Selanjutnya, pemeriksaan dilanjutkan ke Gampong Geuceu Meunara. Sama seperti pada lokasi pertama, tim delegasi melakukan pengukuran dan pencatatan terhadap kondisi lapangan secara cermat dan objektif. Setiap temuan dicatat dan didokumentasikan untuk menjadi bahan pertimbangan dalam pemeriksaan perkara di Mahkamah Syar’iyah Jantho.
Kegiatan MOBAN descente di dua lokasi ini berjalan dengan tertib, lancar, dan sesuai dengan ketentuan hukum acara. Proses pemeriksaan juga disaksikan oleh para pihak yang berperkara, aparat gampong setempat, serta masyarakat sekitar.
Ketua Mahkamah Syar’iyah Banda Aceh, Hj.
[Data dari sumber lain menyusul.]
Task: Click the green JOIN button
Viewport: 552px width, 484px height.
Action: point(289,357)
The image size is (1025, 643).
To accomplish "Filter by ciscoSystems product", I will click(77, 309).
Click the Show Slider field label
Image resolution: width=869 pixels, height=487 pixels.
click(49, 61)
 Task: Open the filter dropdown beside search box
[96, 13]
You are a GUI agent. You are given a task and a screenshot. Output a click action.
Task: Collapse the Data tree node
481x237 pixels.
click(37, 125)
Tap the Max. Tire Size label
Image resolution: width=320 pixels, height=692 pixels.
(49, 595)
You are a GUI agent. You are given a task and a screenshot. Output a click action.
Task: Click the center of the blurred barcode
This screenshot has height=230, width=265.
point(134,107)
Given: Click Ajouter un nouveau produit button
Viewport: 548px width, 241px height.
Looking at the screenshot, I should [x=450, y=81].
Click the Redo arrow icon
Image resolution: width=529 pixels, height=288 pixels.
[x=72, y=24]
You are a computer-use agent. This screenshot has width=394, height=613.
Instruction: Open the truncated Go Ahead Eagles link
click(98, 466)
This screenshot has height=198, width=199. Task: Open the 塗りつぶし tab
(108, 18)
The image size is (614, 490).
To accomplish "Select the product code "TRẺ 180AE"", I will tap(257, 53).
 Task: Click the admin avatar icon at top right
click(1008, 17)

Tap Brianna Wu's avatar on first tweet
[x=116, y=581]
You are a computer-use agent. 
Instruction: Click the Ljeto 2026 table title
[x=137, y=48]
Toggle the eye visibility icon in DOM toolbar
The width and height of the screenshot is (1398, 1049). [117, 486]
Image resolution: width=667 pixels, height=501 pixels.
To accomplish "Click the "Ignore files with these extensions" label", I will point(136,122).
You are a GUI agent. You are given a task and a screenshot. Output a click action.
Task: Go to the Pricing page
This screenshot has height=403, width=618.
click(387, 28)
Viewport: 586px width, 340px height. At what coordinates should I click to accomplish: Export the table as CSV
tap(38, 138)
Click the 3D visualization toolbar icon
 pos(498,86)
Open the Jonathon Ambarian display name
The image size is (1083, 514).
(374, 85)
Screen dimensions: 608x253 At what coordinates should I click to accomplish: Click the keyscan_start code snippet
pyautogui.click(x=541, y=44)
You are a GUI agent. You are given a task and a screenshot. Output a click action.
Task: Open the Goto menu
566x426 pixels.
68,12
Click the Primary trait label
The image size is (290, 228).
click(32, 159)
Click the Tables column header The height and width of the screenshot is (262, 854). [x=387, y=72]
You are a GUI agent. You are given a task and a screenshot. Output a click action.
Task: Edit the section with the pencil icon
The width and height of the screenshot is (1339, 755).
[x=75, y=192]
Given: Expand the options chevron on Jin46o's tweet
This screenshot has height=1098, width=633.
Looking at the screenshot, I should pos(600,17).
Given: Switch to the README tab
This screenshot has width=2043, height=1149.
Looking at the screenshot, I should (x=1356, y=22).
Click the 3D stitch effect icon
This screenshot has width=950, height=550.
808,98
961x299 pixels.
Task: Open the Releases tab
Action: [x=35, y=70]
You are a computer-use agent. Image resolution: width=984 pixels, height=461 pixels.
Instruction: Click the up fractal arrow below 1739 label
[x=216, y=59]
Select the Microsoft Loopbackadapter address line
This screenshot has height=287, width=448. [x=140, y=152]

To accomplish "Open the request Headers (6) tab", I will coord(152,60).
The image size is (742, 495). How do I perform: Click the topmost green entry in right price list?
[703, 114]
Dian Ingrasanti Lubis, S.Ag., S.H., M.H., menyampaikan bahwa pelaksanaan descente ini merupakan bagian penting dalam proses pembuktian perkara. “Dengan pemeriksaan langsung di lokasi, majelis dapat memperoleh gambaran nyata mengenai objek sengketa sehingga fakta yang disampaikan di persidangan dapat diverifikasi secara akurat,” ungkap beliau.
Dengan selesainya kegiatan ini, diharapkan pemeriksaan perkara Nomor 159/Pdt.G/2025/MS.Jth dapat berjalan lebih komprehensif dan menghasilkan putusan yang adil serta memberikan kepastian hukum bagi para pihak.